Apollo Magazine

How Oxford became a pale shade of its former self

The replacement of Boswell’s department store with a luxury hotel is part of a beautification process that has gathered pace in recent years

Broad Street, Oxford, as seen from The Store hotel. Photo: Adam Lynk

From the November 2024 issue of Apollo. Preview and subscribe here.

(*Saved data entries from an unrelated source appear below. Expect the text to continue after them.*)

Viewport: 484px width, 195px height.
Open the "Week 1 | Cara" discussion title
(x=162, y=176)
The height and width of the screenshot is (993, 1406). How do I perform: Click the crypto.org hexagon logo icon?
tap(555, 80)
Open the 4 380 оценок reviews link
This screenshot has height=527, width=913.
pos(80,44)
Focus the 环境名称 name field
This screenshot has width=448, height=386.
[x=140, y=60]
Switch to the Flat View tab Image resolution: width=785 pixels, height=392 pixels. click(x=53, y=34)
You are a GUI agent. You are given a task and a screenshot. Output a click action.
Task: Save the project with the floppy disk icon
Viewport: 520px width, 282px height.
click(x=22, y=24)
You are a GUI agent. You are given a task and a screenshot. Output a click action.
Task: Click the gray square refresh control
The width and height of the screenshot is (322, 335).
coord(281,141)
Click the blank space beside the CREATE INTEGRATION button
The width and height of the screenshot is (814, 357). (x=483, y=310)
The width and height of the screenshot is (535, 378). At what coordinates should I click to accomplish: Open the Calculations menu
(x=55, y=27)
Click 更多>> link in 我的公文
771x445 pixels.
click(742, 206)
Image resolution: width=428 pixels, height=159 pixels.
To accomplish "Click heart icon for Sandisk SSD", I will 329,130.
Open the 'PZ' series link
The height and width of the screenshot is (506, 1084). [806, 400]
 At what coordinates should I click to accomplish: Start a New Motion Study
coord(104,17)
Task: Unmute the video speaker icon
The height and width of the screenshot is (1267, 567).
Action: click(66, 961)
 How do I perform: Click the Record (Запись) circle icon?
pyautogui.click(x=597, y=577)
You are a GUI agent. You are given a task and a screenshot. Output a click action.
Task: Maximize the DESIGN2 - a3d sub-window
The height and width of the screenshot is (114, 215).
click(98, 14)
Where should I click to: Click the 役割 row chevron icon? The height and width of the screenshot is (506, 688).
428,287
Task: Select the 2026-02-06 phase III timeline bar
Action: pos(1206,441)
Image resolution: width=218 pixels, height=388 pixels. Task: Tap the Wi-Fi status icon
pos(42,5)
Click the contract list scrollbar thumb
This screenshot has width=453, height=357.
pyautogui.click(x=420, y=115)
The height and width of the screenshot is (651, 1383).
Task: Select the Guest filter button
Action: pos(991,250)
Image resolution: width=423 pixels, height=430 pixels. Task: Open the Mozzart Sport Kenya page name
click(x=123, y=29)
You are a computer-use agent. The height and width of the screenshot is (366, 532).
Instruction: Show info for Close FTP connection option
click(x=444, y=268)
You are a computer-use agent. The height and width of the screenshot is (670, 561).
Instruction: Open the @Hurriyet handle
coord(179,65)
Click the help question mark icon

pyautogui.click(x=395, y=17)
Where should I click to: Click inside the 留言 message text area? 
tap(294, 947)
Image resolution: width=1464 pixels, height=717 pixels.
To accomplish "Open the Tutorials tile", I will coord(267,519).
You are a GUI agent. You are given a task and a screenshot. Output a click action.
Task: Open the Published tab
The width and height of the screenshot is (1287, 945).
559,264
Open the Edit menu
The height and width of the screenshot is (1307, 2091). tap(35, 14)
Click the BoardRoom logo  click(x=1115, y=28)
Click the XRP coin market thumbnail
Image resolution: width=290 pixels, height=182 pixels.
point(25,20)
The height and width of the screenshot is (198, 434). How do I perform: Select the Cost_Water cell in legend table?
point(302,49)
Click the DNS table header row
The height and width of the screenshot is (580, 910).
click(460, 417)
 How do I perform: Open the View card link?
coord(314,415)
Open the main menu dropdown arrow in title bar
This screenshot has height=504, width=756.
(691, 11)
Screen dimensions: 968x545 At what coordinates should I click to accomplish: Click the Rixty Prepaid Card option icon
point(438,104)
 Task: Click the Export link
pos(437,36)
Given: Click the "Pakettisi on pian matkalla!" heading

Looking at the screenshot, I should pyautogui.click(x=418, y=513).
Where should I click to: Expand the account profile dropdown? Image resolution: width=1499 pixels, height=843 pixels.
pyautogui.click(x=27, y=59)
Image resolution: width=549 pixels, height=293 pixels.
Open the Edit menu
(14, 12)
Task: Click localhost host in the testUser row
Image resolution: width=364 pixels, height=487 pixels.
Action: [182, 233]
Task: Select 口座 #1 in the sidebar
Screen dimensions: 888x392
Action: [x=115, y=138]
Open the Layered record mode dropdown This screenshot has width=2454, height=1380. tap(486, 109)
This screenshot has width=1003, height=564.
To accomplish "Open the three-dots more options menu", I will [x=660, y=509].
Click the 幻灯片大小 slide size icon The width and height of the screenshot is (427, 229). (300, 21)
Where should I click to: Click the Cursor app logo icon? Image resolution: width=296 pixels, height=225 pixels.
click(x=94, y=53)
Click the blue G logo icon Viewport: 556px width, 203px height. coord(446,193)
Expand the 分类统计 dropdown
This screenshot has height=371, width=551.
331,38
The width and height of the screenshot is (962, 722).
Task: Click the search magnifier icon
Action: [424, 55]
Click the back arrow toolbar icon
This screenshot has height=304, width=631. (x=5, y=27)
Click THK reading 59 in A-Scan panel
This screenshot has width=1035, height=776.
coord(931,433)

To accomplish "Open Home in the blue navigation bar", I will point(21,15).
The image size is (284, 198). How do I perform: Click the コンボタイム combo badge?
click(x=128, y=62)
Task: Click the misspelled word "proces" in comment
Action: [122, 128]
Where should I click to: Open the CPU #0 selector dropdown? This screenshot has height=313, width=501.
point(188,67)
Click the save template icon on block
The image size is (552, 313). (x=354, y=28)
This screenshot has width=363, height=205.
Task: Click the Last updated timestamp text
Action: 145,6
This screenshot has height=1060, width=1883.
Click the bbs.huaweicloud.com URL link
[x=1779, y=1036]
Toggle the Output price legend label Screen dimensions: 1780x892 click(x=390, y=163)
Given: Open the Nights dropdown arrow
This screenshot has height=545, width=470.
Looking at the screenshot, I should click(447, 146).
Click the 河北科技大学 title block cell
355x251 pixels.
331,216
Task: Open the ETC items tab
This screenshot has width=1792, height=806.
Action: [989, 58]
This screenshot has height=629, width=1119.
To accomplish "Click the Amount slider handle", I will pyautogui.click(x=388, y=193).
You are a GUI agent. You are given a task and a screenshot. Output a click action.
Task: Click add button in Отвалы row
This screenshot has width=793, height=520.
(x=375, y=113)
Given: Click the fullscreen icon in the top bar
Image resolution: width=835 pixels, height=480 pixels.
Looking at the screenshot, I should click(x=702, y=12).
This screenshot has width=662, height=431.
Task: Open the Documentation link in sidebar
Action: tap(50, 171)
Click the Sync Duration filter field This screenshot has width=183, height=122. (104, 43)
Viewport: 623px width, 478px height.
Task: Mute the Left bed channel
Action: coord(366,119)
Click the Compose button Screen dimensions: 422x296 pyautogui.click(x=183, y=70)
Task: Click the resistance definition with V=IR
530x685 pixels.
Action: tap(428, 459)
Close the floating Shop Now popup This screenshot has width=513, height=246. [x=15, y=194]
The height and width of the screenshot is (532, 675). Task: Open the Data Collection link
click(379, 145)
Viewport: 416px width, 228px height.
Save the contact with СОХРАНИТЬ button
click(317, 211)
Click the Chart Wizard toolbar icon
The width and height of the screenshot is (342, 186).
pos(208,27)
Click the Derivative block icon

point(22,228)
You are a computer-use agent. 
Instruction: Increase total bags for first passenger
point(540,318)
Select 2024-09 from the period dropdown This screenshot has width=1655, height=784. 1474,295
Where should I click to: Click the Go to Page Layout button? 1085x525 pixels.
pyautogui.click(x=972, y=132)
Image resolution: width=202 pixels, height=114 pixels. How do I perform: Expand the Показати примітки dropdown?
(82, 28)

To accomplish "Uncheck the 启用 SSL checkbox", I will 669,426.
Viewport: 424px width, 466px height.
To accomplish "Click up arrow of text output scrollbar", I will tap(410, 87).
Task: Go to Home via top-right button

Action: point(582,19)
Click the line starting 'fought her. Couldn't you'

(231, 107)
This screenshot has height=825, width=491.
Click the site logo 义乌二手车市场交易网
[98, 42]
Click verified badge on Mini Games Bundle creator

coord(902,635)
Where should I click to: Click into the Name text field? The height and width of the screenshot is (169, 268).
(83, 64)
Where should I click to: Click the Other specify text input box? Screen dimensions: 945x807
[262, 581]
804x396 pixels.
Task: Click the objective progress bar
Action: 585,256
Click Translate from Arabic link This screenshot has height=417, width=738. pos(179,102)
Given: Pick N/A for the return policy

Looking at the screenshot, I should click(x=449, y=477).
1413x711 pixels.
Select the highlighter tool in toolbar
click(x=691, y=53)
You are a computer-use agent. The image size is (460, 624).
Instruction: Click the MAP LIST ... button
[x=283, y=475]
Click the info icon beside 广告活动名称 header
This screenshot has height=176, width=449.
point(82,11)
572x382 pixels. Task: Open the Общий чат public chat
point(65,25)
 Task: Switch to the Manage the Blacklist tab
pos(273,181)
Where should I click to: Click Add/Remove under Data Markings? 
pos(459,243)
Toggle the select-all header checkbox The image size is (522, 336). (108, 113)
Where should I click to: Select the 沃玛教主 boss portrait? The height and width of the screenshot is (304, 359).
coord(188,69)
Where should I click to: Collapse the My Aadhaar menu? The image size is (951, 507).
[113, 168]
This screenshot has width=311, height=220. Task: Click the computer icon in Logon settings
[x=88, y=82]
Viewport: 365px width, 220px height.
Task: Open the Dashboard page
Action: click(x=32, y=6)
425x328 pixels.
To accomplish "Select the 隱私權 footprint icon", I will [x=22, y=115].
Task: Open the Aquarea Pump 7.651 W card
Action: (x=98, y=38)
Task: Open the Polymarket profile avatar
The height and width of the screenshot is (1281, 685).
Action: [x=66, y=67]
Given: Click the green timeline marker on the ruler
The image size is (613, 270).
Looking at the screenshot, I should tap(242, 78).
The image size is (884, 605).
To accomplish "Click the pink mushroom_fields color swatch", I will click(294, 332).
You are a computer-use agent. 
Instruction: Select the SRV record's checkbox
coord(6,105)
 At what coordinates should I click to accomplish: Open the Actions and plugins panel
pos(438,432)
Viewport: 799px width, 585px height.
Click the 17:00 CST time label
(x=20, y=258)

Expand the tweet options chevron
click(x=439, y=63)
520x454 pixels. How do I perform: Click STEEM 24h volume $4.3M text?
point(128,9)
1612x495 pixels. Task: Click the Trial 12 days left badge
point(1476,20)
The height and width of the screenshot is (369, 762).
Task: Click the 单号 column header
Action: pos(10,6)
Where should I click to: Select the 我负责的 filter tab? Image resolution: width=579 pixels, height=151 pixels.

A few years ago, a series of ill omens emerged from my childhood home of Oxford. In 2019, the ancient and beautiful blossoming almond tree outside the University Church was felled when it became unsafe. The same year, the radio presenter, entrepreneur and local personality Bill Heine died. Heine’s most remarkable contribution to the city was the 25-foot fibreglass shark, designed by sculptor John Buckley, that he inserted head-first into the roof of his Headington home; after his death, the shark was protected by the council, an uncomfortable fate for something erected in defiance of petty officialdom. And in 2020, Boswell’s, the city’s venerable department store, closed for the last time.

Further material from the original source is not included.